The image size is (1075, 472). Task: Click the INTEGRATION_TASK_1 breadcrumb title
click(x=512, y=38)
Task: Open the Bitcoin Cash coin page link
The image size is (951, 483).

---

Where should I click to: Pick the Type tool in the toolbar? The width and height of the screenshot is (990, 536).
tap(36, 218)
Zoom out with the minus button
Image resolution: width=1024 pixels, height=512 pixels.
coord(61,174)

---

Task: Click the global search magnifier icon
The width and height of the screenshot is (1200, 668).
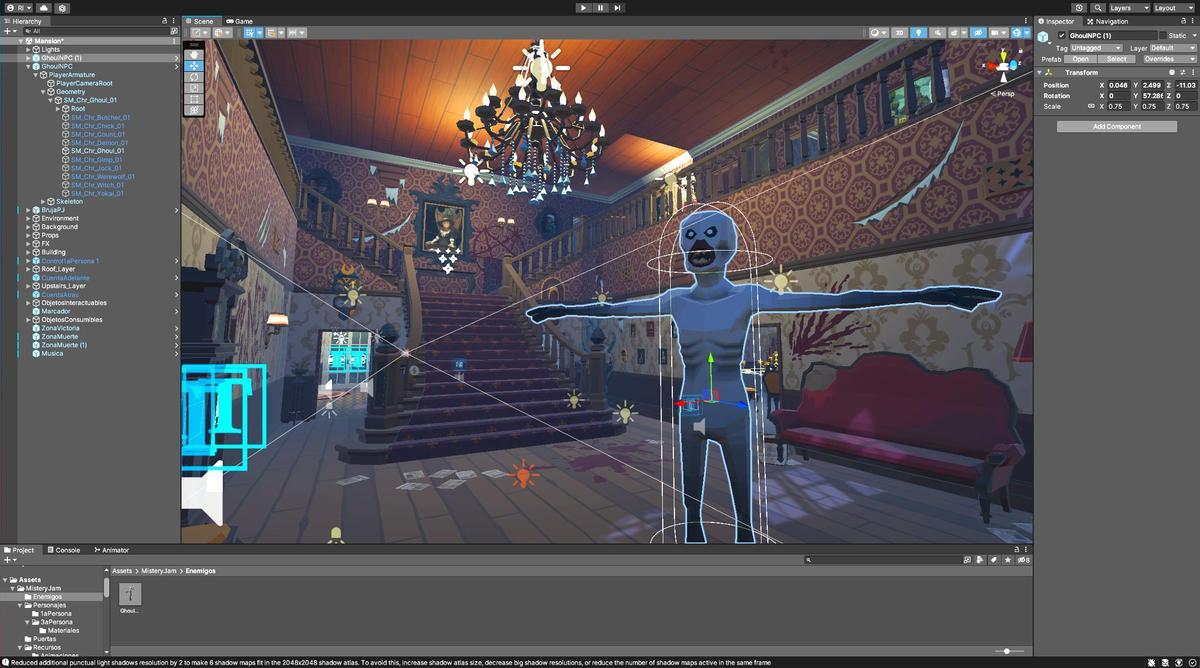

#### TASK INSTRUCTIONS:
Among the records above, repeat exactly the line with "Task: Click the global search magnifier icon", the line with "The width and height of the screenshot is (1200, 668).", and every line in between, and only those.

#### YOUR SOLUTION:
Task: Click the global search magnifier icon
The width and height of the screenshot is (1200, 668).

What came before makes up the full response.